If you’re the person that is feeling insecure about your partner watching porn it would be a good idea to take some moments to reflect and understand why you’re feeling this way. It may shed some light on the root cause of your fears and make it easier for you to process your feelings.

Is it because the actors don’t look like you? Porn is a fantasy and not reflective of what we want in real life. Just because the performers don’t look like you doesn’t mean your partner isn’t attracted to you. Think about your celebrity crushes – do they all look like your partner? Probably not. 

Is it because they are watching porn with sex acts that don’t resemble your sex life? Again, it’s a fantasy. It may be something that they find arousing to watch but would not like to create in their personal sex life. It’s totally healthy to daydream and most of us have fantasies that we would never like to fulfill in reality. What your partner watches doesn’t define them.

Is it because you think if they watch porn it’s because they don’t want to have sex with you? This is a false belief that is fed to us by society. Our solo sex lives and our partnered sex lives are two different things and both can flourish at the same time. Masturbation is essential to our health and wellbeing. 

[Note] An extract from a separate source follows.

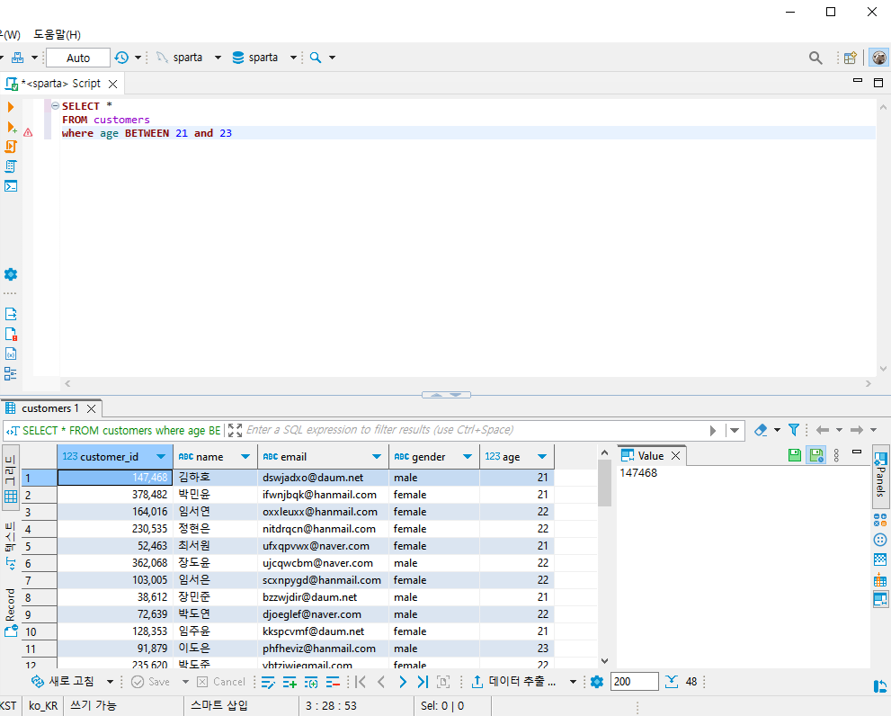This screenshot has width=891, height=716.
Task: Go to next result page arrow
Action: coord(402,682)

How to talk to your partner about porn 

Having open communication with your partner about your boundaries with viewing porn is important. Be sure to define what porn means to you and your partner to ensure there are no surprises later on. Are cam performers a form of porn? What about live chat rooms? 

Here are some conversation starters to bring up the conversation: 

  • “Before we got together, watching porn was a part of my daily self pleasure ritual and I’d like to continue exploring my sexuality alone as well as with you. What are your thoughts on porn? I’d love to talk it through together so we both know where we stand” 
  • “I’d love to talk about our individual porn use and how we can both continue watching it in our relationship.” 
  • “I’ve never really watched porn, but I know that it’s a part of your life. I’d love to better understand the role that watching porn plays in your sexuality.” 
  • “I’ve been feeling insecure about the porn you watch recently. I noticed that you like watching [insert genre] of porn and that doesn’t look like the type of sex that we have together. Could we chat about that?”

What to do if you and your partner don’t agree 

If you’ve had a chat with your partner about watching porn but you can’t come to an agreement – perhaps one of you believes that watching porn in a relationship is cheating and the other isn’t prepared to stop watching porn – what next? 

There are a couple of avenues you can take. 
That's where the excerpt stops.